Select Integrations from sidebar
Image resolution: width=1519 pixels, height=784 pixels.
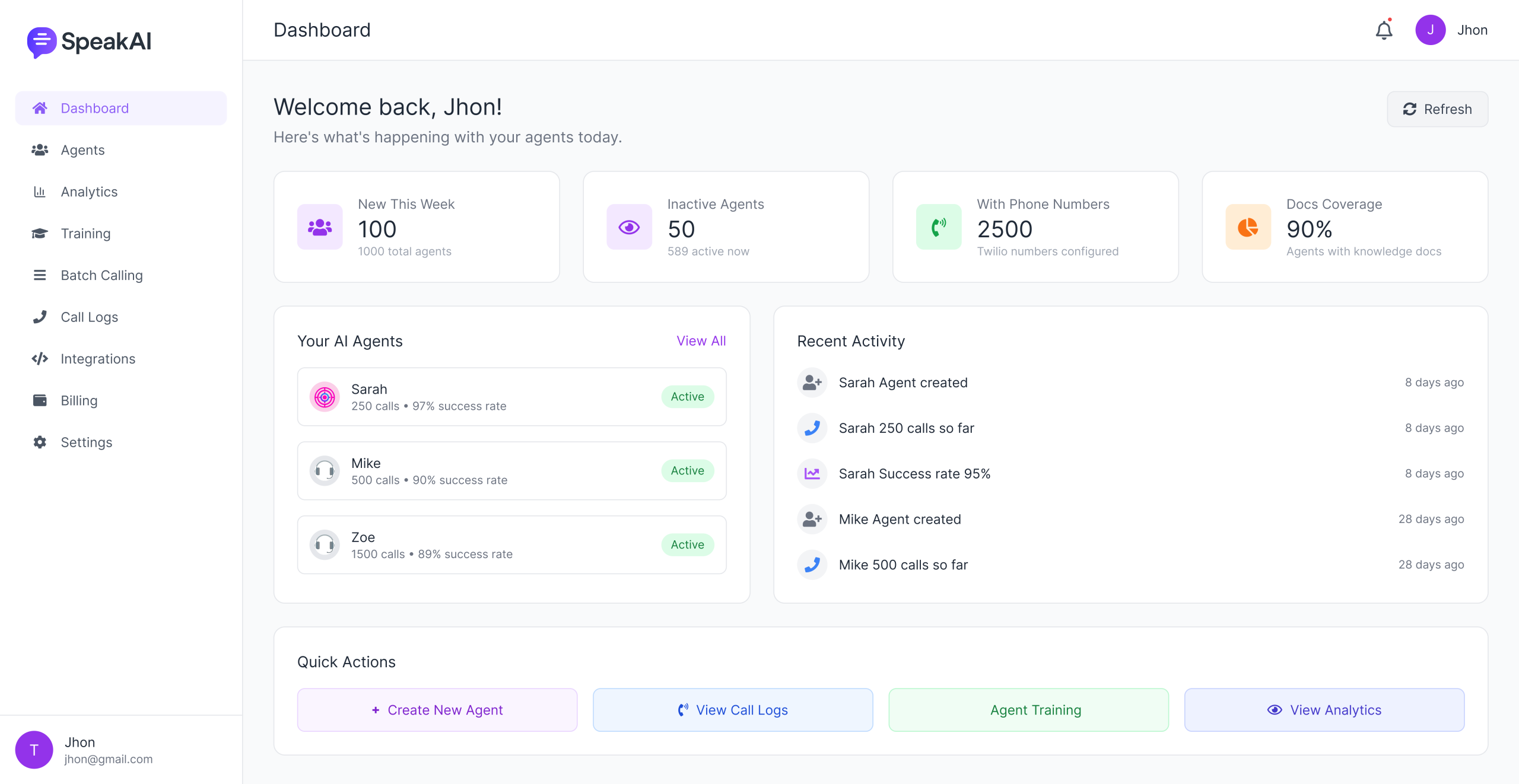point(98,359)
* * *
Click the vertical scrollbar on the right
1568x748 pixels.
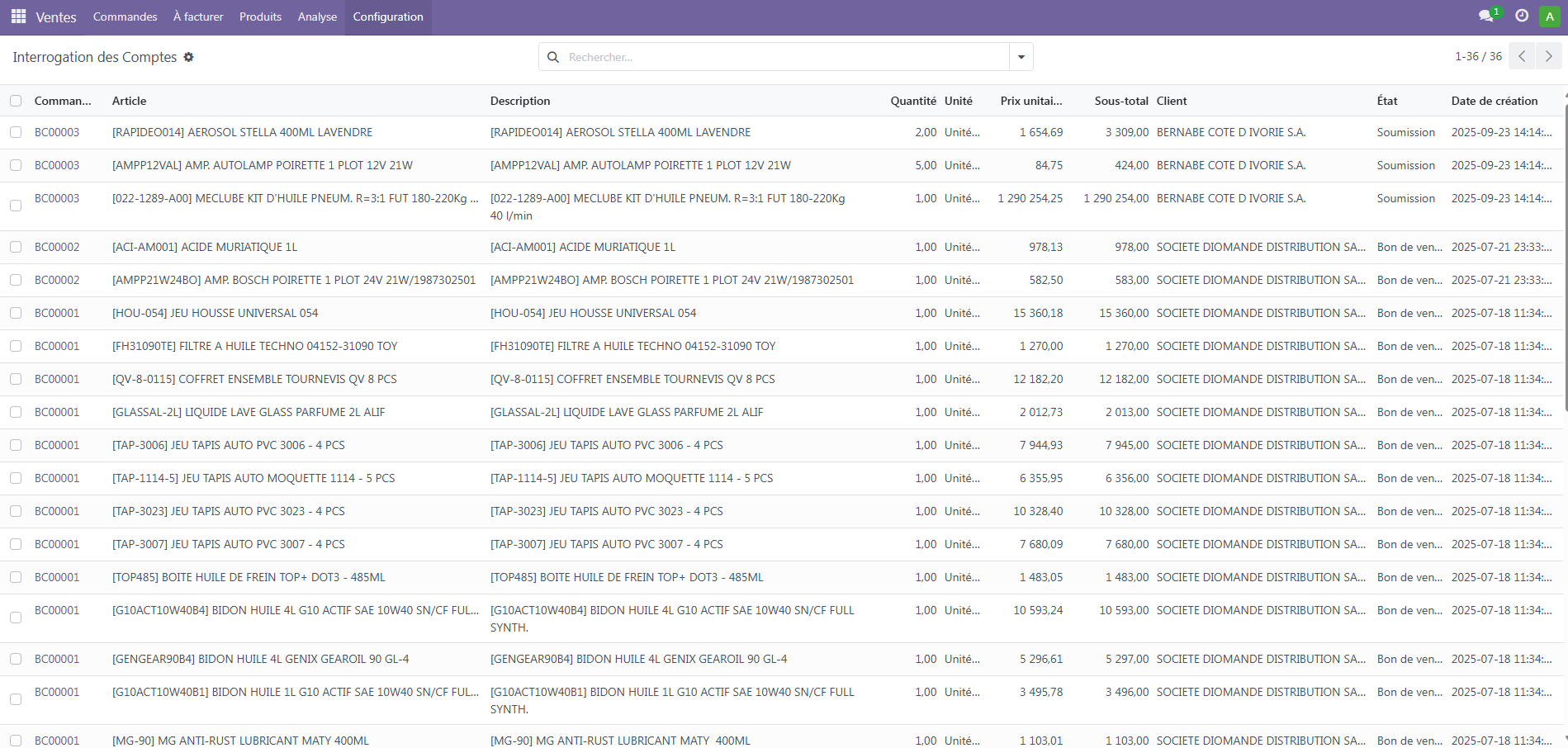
--
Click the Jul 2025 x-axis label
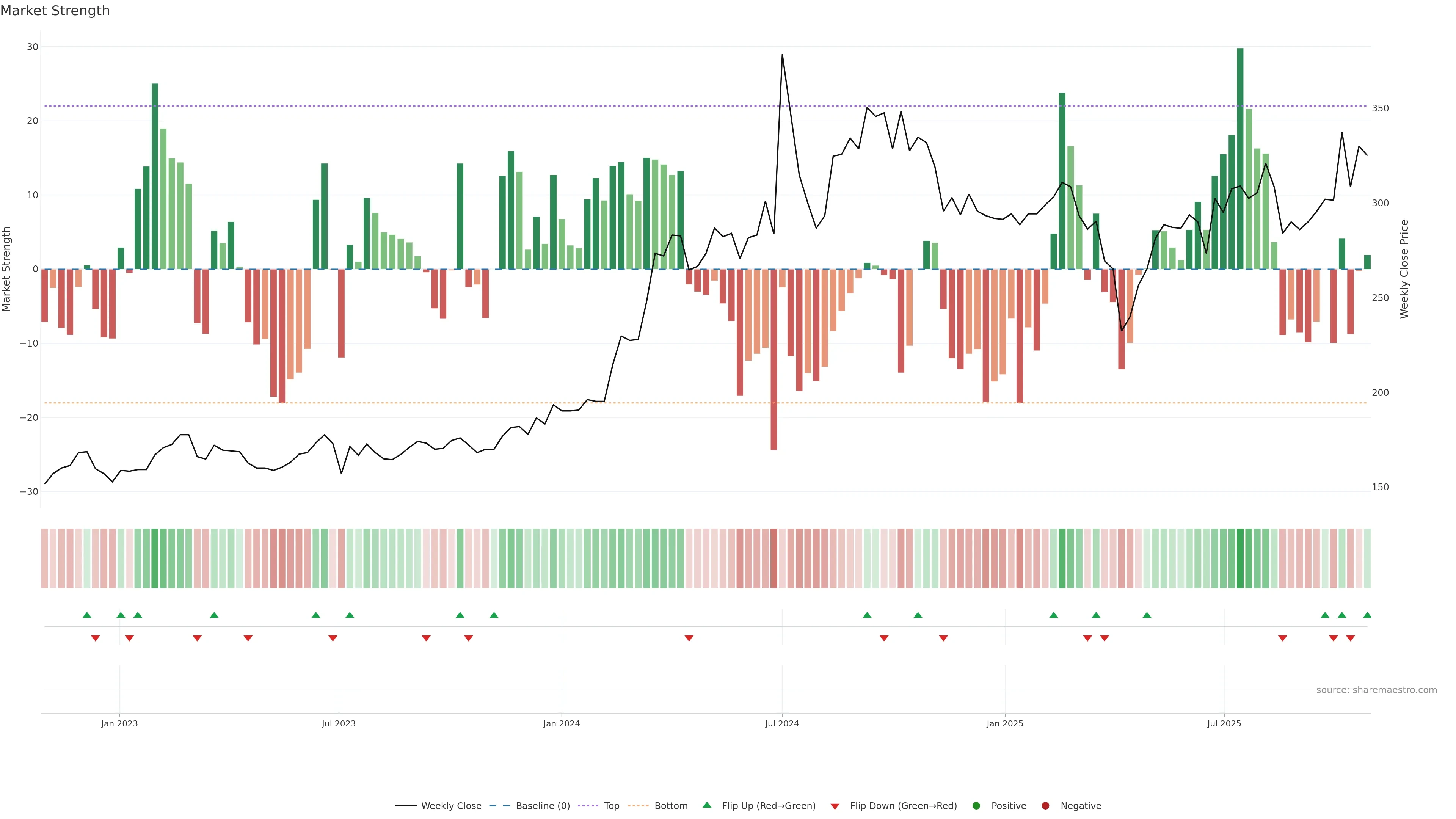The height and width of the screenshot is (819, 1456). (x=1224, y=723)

= Try it =
Beginning with the line containing "Click the vertical scrollbar on the right" and ending with the line containing "1568x748 pixels.", extract those lines exactly from the listing above, and only those.

= Exercise answer =
Click the vertical scrollbar on the right
1568x748 pixels.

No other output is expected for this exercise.